**Records for processing**
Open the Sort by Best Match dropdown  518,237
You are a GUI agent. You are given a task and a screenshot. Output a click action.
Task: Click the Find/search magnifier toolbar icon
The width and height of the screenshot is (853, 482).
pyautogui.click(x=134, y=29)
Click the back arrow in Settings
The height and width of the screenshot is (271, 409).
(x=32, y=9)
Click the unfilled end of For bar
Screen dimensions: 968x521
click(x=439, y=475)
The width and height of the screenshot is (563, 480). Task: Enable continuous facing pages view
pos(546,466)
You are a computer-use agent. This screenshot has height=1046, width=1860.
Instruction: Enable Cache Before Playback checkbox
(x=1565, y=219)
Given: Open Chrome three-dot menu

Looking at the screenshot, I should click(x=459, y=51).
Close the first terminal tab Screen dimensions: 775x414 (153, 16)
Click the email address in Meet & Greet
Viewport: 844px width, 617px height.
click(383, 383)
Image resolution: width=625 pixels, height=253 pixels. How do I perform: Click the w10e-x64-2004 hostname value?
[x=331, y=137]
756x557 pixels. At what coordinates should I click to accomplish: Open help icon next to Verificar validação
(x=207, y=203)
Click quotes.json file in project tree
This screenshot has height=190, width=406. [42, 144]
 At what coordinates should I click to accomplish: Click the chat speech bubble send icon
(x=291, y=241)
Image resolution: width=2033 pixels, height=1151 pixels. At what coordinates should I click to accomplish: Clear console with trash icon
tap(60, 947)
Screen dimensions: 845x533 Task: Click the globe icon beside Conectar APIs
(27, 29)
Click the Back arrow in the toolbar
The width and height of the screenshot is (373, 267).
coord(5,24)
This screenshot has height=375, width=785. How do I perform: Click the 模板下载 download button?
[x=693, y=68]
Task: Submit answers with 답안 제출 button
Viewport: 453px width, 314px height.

**Goal of the exercise**
Could you retype every one of the lines above, character for character and in the same order?

**Answer to this task**
Open the Sort by Best Match dropdown  518,237
You are a GUI agent. You are given a task and a screenshot. Output a click action.
Task: Click the Find/search magnifier toolbar icon
The width and height of the screenshot is (853, 482).
pyautogui.click(x=134, y=29)
Click the back arrow in Settings
The height and width of the screenshot is (271, 409).
(x=32, y=9)
Click the unfilled end of For bar
Screen dimensions: 968x521
click(x=439, y=475)
The width and height of the screenshot is (563, 480). Task: Enable continuous facing pages view
pos(546,466)
You are a computer-use agent. This screenshot has height=1046, width=1860.
Instruction: Enable Cache Before Playback checkbox
(x=1565, y=219)
Given: Open Chrome three-dot menu

Looking at the screenshot, I should click(x=459, y=51).
Close the first terminal tab Screen dimensions: 775x414 (153, 16)
Click the email address in Meet & Greet
Viewport: 844px width, 617px height.
click(383, 383)
Image resolution: width=625 pixels, height=253 pixels. How do I perform: Click the w10e-x64-2004 hostname value?
[x=331, y=137]
756x557 pixels. At what coordinates should I click to accomplish: Open help icon next to Verificar validação
(x=207, y=203)
Click quotes.json file in project tree
This screenshot has height=190, width=406. [42, 144]
 At what coordinates should I click to accomplish: Click the chat speech bubble send icon
(x=291, y=241)
Image resolution: width=2033 pixels, height=1151 pixels. At what coordinates should I click to accomplish: Clear console with trash icon
tap(60, 947)
Screen dimensions: 845x533 Task: Click the globe icon beside Conectar APIs
(27, 29)
Click the Back arrow in the toolbar
The width and height of the screenshot is (373, 267).
coord(5,24)
This screenshot has height=375, width=785. How do I perform: Click the 模板下载 download button?
[x=693, y=68]
Task: Submit answers with 답안 제출 button
Viewport: 453px width, 314px height.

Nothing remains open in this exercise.